While the SDSM – DUI coalition is preparing for an in-person census in April, the opposition VMRO-DPMNE party is about to begin gathering signatures from citizens to strike down the controversial move and to hold a digital census.

Macedonia hasn’t had a census since 2002, in the aftermath of the civil war, and the main take-away from this hotly contested operation was to place the share of the Albanian population at a little over 25 percent – safely above the 20 percent outlined in the Ohrid peace treaty as the margin where a community gets preferential voting rights in the Parliament and at municipal level.

High emigration rates among both Macedonians and especially Albanians have raised doubts whether an actual census will repeat the same result. The 2011 census was stopped mid-stream after numerous reports that emigrants are being counted as residents in the majority Albanian parts of the country, using Skype or plain fraud, in order to increase the Albanian share of population and to keep what are believed to be tens of thousands of fictional voters on the election rolls. But now SDSM, kept in power by the mercy of its Albanian coalition partners, agreed to hold a new census in which from the start emigrants will be allowed to count as residents, and all safety checks proposed by VMRO are being dismissed.

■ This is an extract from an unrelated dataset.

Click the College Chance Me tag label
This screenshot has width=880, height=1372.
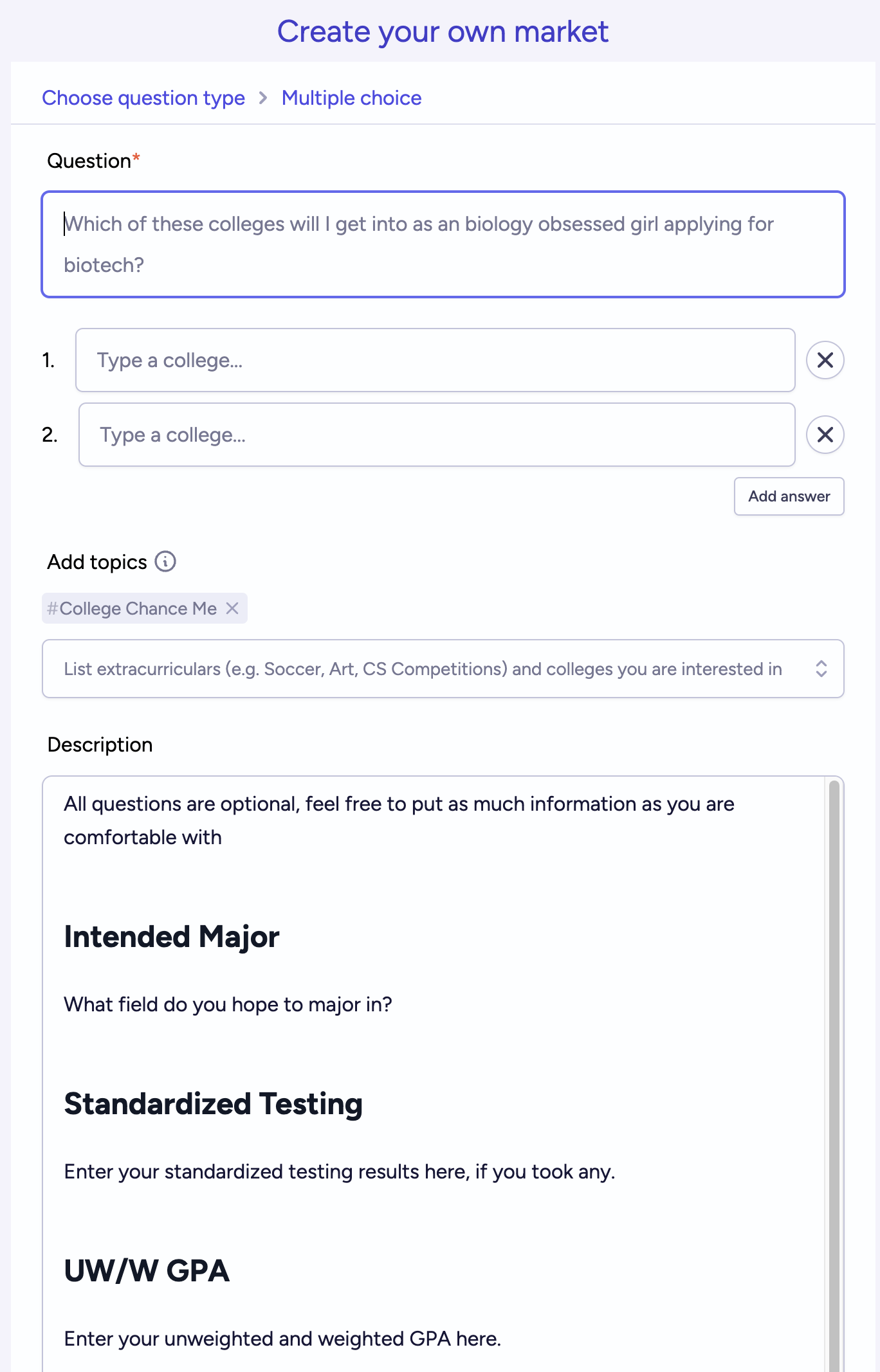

Macedonia has not held a realistic census for 40 years. Zoran Zaev is about to hold a politically pre-determined census that will only satisfy his coalition needs. SDSM is pushing the country toward a forged census and the results will be used to dupe our institutions and our citizens, VMRO said in a press release today.

The opposition party is proposing a new digital census – a process that has been used in various forms since 2011. It includes comparing the data collected from various institutions to determine the actual number of residents in the country. It would match tax and banking statements with public healthcare records and other forms of measurable economic or political activitiy, as well as records from border crossings to determine who actually lives in Macedonia and who is a citizen, but living abroad.

SDSM, on the other hand, insists that holding an in-person census will be the key to economic revival. Zaev even threatened the country that, unless the census takes place, we can’t expect to see any new investments in the coming year – a promise he has often made over the past four years but hasn’t delivered on.